**EXCERPT:**
=-=-=-=-=
Let me be honest, this quarantine thing has sucked! With a husband awaiting triple cervical fusion surgery, in constant pain, being forced to quit smoking and obviously not in the happiest of moods facing a surgery imposed quarantine of sorts, the needs of client work, writing and classes there have been days that I have wanted to do way more than scream “Calgon Take Me Away” (for those old enough to remember that commercial)!
There have been days that I have just wanted to run full speed back into life as it was before we drew that proverbial Go To Jail, Go Directly to Jail & do not collect $200 for passing Go card that landed us all in the Covid Jail. But I know that old world is gone, no more Monday morning 4:30am Uber to the airport to stand in lines through security to retreat into the lounge to wait with the myriad of business travelers, followed by the morning nap on the flight and a rental car to the office. Just the mere replay of my life as it was and all of those situations that now by the light of the Covid day just seem, well, riskier than I would want them to be.
When I started working from home about 8 weeks ago now, I thought, if I get it, I will be fine, I wasn’t worried about it, I thought that I am healthy and would be fine, my system could weather the storm. As I sit here now, I am not so sure I want to take that risk, after 8 weeks of reading news stories of families wiped out, of perfectly healthy people ending up in ICU, on a ventilator and succumbing to this disease, I simply don’t like the odds and prefer to manage my risk and exposure a little bit tighter than taking on my life as it once was. I am not saying that I will never travel again, for anyone who knows me, you know that will never happen, this woman has gypsy in her, I was born with a suitcase in my hand I am pretty sure.
What I want to say is this, for as hard and dark as some of these days have been what has seen me through it has been this amazing group of Angels that have shown up in my life. Some of these angels have been present all along, some of them come in from time to time just to check in, some of them have recently come in and have just shown up and said, look I want to support you, I see this is hard, it sounds like you are having a hard time, I am here to listen. Text messages asking if I am okay, emails with jokes and things to lighten my day, Marco Polo messages of hysterical content (yes, you know who you are!) and the telephone calls, holding space for my tears, for my complaints, for my rants.
=-=-=-=-=
**SOURCE DATA:**
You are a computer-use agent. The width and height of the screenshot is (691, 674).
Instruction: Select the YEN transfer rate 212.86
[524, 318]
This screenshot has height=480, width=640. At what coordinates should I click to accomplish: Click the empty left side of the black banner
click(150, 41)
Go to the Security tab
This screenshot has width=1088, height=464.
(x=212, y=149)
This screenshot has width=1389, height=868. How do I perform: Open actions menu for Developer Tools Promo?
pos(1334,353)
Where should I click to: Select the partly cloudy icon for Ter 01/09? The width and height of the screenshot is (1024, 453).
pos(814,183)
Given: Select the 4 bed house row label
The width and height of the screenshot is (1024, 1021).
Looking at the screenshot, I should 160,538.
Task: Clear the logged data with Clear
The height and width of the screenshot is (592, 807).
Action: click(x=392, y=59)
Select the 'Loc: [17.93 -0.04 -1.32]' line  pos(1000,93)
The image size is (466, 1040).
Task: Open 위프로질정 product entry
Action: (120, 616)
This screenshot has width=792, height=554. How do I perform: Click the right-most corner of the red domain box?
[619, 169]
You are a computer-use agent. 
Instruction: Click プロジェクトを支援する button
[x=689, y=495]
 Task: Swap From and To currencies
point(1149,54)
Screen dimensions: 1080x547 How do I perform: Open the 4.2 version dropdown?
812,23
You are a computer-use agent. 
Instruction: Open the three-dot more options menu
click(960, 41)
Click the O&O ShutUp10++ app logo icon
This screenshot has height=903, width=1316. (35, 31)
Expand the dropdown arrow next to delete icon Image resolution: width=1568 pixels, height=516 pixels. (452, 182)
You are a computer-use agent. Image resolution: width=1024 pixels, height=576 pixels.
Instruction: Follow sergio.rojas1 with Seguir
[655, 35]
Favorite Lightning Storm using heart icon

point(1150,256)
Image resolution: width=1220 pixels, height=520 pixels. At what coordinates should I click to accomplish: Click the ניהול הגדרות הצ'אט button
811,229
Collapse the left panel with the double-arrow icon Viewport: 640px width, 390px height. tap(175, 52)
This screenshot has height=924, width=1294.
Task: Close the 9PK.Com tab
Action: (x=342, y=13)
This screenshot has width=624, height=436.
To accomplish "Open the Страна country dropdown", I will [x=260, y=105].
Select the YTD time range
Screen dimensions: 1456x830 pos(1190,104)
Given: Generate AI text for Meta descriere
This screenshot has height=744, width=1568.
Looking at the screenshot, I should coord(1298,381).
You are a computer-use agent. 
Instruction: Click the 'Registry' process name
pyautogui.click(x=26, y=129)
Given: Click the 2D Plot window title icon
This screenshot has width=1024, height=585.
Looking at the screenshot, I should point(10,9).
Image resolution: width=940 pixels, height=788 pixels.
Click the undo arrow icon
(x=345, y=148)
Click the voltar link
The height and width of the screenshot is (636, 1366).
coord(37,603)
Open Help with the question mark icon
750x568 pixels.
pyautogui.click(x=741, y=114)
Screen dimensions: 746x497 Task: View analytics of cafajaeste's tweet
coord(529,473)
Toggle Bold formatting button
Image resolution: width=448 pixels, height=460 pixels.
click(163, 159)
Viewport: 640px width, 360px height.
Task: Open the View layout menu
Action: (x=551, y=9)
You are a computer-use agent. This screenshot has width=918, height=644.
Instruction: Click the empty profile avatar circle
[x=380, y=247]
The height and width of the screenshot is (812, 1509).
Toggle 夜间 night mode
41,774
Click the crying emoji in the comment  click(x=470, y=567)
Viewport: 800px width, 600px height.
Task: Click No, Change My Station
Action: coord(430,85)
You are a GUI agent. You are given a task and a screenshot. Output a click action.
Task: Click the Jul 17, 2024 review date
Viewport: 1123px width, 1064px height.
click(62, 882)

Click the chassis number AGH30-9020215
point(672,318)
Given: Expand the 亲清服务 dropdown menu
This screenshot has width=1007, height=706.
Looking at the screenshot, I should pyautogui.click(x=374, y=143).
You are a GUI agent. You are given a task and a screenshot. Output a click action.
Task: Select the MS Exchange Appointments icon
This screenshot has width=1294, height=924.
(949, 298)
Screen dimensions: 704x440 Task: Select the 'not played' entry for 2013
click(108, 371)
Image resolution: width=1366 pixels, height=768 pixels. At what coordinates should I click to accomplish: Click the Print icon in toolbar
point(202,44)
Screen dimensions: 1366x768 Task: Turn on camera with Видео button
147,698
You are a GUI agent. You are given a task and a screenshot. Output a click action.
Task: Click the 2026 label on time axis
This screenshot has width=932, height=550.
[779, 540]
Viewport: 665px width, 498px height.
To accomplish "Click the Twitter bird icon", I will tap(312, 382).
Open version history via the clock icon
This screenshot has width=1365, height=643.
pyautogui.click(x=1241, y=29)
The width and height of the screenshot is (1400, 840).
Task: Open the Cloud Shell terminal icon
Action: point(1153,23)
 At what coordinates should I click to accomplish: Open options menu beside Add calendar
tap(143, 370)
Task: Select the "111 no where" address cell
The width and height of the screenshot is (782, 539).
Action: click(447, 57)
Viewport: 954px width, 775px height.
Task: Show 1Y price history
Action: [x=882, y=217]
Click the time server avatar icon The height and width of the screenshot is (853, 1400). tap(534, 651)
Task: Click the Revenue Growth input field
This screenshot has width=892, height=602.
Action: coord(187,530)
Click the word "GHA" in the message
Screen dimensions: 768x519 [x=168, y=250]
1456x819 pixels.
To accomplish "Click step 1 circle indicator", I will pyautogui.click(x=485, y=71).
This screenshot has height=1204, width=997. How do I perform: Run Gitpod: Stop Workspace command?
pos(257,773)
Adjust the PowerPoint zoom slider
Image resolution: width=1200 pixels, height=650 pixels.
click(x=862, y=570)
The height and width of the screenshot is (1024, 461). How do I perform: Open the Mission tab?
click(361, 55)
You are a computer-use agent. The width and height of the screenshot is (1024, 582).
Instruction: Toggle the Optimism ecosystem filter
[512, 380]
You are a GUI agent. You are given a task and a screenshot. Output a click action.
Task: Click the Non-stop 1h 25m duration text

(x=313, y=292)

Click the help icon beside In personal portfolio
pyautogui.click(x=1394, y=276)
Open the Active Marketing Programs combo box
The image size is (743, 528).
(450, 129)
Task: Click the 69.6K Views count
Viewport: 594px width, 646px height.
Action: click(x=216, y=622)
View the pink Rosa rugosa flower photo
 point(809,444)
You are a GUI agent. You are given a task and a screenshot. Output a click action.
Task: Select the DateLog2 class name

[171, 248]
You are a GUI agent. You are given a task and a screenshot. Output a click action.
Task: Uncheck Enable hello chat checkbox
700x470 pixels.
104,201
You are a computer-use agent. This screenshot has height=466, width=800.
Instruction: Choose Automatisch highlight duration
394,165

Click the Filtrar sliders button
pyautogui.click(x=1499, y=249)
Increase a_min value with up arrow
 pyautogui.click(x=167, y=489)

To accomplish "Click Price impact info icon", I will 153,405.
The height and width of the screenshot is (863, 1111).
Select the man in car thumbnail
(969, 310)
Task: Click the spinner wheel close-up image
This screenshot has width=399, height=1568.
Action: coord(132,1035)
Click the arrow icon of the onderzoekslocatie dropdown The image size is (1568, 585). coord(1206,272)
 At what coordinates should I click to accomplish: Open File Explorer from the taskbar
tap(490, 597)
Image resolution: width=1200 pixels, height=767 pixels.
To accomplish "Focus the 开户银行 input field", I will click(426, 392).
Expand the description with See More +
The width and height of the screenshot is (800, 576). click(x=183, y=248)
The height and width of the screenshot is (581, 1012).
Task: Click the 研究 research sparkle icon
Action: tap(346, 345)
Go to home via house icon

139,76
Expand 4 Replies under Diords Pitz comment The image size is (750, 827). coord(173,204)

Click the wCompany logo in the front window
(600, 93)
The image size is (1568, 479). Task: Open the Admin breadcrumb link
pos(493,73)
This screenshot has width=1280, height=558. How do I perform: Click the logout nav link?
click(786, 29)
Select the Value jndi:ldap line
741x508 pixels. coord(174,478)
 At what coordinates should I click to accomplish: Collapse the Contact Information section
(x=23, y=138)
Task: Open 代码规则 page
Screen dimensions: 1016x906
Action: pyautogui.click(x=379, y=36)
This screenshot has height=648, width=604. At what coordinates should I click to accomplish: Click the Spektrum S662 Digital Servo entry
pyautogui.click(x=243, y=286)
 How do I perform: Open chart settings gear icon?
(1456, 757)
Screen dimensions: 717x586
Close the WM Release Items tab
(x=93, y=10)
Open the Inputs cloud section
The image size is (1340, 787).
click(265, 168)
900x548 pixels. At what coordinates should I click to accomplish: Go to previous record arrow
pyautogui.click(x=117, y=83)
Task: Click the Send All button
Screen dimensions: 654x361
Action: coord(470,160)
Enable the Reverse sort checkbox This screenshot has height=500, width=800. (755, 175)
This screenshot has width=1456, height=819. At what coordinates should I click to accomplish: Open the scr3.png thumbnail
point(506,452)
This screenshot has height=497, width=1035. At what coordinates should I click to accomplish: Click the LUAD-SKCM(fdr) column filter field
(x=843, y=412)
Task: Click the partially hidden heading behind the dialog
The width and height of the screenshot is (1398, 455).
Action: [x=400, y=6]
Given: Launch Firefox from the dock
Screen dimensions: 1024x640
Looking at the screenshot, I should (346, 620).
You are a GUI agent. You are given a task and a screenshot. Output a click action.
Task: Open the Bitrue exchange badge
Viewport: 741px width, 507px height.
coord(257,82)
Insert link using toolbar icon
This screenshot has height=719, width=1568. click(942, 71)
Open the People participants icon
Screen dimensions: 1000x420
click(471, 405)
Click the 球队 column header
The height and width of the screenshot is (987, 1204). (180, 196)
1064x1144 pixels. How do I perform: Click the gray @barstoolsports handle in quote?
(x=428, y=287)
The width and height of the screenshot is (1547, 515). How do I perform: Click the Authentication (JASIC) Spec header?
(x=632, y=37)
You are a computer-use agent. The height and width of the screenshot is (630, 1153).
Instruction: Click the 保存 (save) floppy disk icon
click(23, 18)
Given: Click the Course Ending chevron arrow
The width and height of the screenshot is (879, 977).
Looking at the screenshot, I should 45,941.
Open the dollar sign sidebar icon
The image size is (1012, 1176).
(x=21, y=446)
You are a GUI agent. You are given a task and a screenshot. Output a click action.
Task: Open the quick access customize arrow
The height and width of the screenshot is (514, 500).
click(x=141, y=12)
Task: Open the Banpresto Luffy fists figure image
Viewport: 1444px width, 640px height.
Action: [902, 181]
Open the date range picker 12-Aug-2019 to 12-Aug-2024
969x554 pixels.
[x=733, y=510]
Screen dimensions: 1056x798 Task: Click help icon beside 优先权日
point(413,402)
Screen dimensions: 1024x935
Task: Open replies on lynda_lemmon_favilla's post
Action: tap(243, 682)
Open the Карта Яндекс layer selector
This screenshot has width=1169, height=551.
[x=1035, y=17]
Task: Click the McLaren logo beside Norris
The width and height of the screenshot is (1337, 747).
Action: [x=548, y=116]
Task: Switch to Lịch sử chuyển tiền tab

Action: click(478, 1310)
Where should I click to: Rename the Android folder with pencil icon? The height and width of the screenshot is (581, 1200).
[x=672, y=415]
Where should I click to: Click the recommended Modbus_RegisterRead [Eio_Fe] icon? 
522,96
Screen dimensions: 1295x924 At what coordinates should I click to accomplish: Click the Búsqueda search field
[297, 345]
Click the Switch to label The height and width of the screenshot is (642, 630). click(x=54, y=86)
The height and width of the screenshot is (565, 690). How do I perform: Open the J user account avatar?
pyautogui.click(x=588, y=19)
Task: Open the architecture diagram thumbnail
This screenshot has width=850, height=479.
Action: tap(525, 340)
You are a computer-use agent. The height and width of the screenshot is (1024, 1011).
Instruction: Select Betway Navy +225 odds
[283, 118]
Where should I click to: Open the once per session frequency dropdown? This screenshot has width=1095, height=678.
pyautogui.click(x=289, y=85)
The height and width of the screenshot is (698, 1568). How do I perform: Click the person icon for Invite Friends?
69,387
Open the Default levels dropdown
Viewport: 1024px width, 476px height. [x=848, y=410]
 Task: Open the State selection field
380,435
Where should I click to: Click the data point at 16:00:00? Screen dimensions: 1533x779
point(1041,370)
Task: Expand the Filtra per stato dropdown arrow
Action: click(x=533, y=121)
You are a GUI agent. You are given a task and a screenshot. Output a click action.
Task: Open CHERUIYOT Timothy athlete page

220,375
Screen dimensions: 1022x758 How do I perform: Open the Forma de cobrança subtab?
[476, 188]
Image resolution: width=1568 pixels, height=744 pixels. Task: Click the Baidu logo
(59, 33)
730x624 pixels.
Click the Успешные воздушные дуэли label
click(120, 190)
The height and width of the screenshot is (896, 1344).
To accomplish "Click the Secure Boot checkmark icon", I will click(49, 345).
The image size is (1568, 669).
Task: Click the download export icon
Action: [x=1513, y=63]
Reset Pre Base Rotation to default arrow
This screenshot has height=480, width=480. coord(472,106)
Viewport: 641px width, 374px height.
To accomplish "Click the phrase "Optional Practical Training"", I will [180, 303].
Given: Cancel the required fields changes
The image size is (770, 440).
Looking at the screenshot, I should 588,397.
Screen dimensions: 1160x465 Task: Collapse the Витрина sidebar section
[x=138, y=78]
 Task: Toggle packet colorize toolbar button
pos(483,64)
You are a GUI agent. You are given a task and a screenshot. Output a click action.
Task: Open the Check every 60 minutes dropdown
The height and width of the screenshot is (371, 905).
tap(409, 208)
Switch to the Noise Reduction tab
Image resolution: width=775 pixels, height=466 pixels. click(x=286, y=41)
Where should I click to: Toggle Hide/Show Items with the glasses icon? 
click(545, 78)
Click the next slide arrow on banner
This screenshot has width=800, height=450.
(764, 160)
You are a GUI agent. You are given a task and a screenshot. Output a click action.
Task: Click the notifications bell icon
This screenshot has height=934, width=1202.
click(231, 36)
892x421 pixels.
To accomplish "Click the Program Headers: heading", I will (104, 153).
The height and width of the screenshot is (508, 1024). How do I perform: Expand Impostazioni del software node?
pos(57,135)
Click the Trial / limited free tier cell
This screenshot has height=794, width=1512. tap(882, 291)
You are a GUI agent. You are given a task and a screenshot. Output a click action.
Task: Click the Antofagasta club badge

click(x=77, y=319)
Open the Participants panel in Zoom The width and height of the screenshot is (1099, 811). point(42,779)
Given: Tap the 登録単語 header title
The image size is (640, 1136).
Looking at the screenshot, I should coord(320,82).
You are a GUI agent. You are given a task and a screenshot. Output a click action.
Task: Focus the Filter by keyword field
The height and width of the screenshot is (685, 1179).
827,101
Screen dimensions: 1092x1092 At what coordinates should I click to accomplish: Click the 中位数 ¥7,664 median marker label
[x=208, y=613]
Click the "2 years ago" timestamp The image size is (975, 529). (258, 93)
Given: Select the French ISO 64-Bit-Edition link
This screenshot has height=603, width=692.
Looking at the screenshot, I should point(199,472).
=-=-=-=-=
**STUDY QUESTIONS:**
• a. Answer these questions from the quarantine post, one line each:
(i) What surgery is the writer's husband awaiting?
(ii) At what time did the writer's Monday morning Uber to the airport leave?
(iii) About how long ago did the writer start working from home?
• b. Reproduce everything from "What I want" down to "for my rants." in the quarantine post, word for word.
The entries have nothing to do with what comes next.

**RESPONSES:**
• a.
(i) Triple cervical fusion surgery.
(ii) 4:30am.
(iii) About 8 weeks ago.

• b.
What I want to say is this, for as hard and dark as some of these days have been what has seen me through it has been this amazing group of Angels that have shown up in my life. Some of these angels have been present all along, some of them come in from time to time just to check in, some of them have recently come in and have just shown up and said, look I want to support you, I see this is hard, it sounds like you are having a hard time, I am here to listen. Text messages asking if I am okay, emails with jokes and things to lighten my day, Marco Polo messages of hysterical content (yes, you know who you are!) and the telephone calls, holding space for my tears, for my complaints, for my rants.